President of InteleTravel James Ferrara confirmed, “We have already recovered 100 percent of our pre-pandemic business and will end the year with at least 15 percent over 2019.” Sixty-eight percent of that lift is expected to come from land-based business.

The host agency’s sales volumes are currently up 44 percent over 2019. Resort packages (typically at all-inclusives) comprised around 70 percent of its sales volume, while standalone hotel bookings accounted for 15 percent, escorted or guided tours contributed 10 percent to the total, and excursions and activities supplied five percent.

One of InteleTravel’s preferred partners, Apple Leisure Group’s (ALG) Apple Vacations brand has seen this year’s bookings jump by more than 90 percent over 2019. The leading vacation company is presently up by an incredible 181 percent over the same period in 2019 following a prodigious surge in sales last month.
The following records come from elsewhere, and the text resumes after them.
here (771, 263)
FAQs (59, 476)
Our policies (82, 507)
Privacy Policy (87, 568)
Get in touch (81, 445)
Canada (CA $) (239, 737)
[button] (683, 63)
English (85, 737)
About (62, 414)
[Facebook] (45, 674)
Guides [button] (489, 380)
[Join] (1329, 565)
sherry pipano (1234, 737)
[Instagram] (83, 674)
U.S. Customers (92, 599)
Family on a beach vacation
Family on a beach vacation. (photo via travnikovstudio/iStock/Getty Images)

Dave Spinelli, Vice President of Industry Relations at InteleTravel, explained, “The second quarter of 2021 brought a surge in demand from Americans looking to take domestic and short-haul vacations. This was driven by a combination of widespread vaccine distribution and pent-up demand, combined with an accumulation of savings, frequent flyer points and paid time off (PTO).

Meantime, although the cruise industry is finally getting back on its feet, InteleTravel’s predicting that it won’t see a sizable rebound until the first or second quarter of 2022. The travel host agency reported that its land/cruise business split has shifted from 2019’s 60/40 proportions to 80/20 in 2021, due to the cruise sector’s prolonged shutdown during the first part of the year, onboard capacity restrictions and the limited number of ships sailing before year’s end.

Spinelli offered some predictions as to how travel sales will trend over roughly the next year: “We still have many vacationers traveling in Q4 and anticipate equally strong sales growth in the cruise sector in Q1 and Q2 2022, compounded by continued growth in land business. Our traveled cruise business will reach pre-pandemic levels in Q2 and continue to grow, fueled by strong demand, into Q3.”